**Requirements:**
**A)** List each landscape feature that the guest-ranch passage names in its description of the ranch country.
**B)** Reproduce the stretch of the guest-ranch passage from "The Flying U follows" through "was advanced technology." word for word.

The future may be more ordinary than we can possibly imagine.

I'm back to the present, from vacationing in other eras. (Of course "time travel" is a common denominator of many good vacations: What is a camping trip except time spent in the Paleolithic? And a reminder, by contrast, of the vast benefits of our inheritance.)

***

I just spent a few days at a "guest ranch," the Flying U, in the Cariboo Country of British Columbia. It's a marvelous place in a marvelous place; I had a great time and I thank them. Horses are the thing; it's ranch country, high plateau 4000 above sea level, gentle hills, birch/aspen forest and extensive, rolling meadows perfect for a canter or gallop.

The Flying U follows the wisdom of Commander Walker in Swallows and Amazons (see The Arthur Ransome Site) who, away on duty in Asia, and when asked if his children might use the sailboat attached to their holiday house, cabled back to his wife:

"Better drowned than duffers. If not duffers, won't drown"
The Flying U permits unsupervised riding, which means that if you like, they put you on a horse at the start of the day and turn you loose on 40 thousand acres. It's a trip: wandering/bouncing horseback in what amounts to a vast park, and learning a new level of contact i.e. with a horse. It's also pretty neat to spend time focusing intensely on an archaic means of transportation --- horses --- and trying to imagine what life was like when the horse was advanced technology.

**Raw data:**
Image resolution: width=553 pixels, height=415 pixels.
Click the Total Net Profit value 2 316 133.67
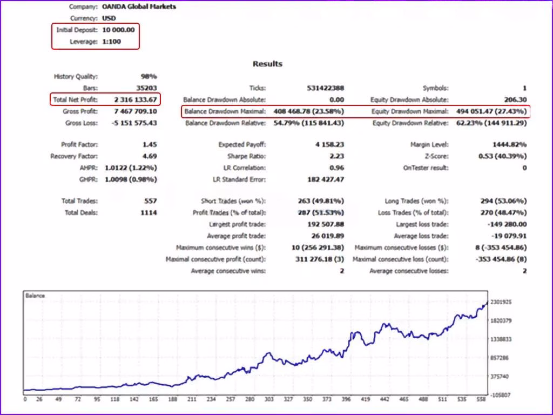tap(136, 100)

**The results:**
**A)**
- High plateau (4000 above sea level)
- Gentle hills
- Birch/aspen forest
- Extensive, rolling meadows

**B)**
The Flying U follows the wisdom of Commander Walker in Swallows and Amazons (see The Arthur Ransome Site) who, away on duty in Asia, and when asked if his children might use the sailboat attached to their holiday house, cabled back to his wife:

"Better drowned than duffers. If not duffers, won't drown"
The Flying U permits unsupervised riding, which means that if you like, they put you on a horse at the start of the day and turn you loose on 40 thousand acres. It's a trip: wandering/bouncing horseback in what amounts to a vast park, and learning a new level of contact i.e. with a horse. It's also pretty neat to spend time focusing intensely on an archaic means of transportation --- horses --- and trying to imagine what life was like when the horse was advanced technology.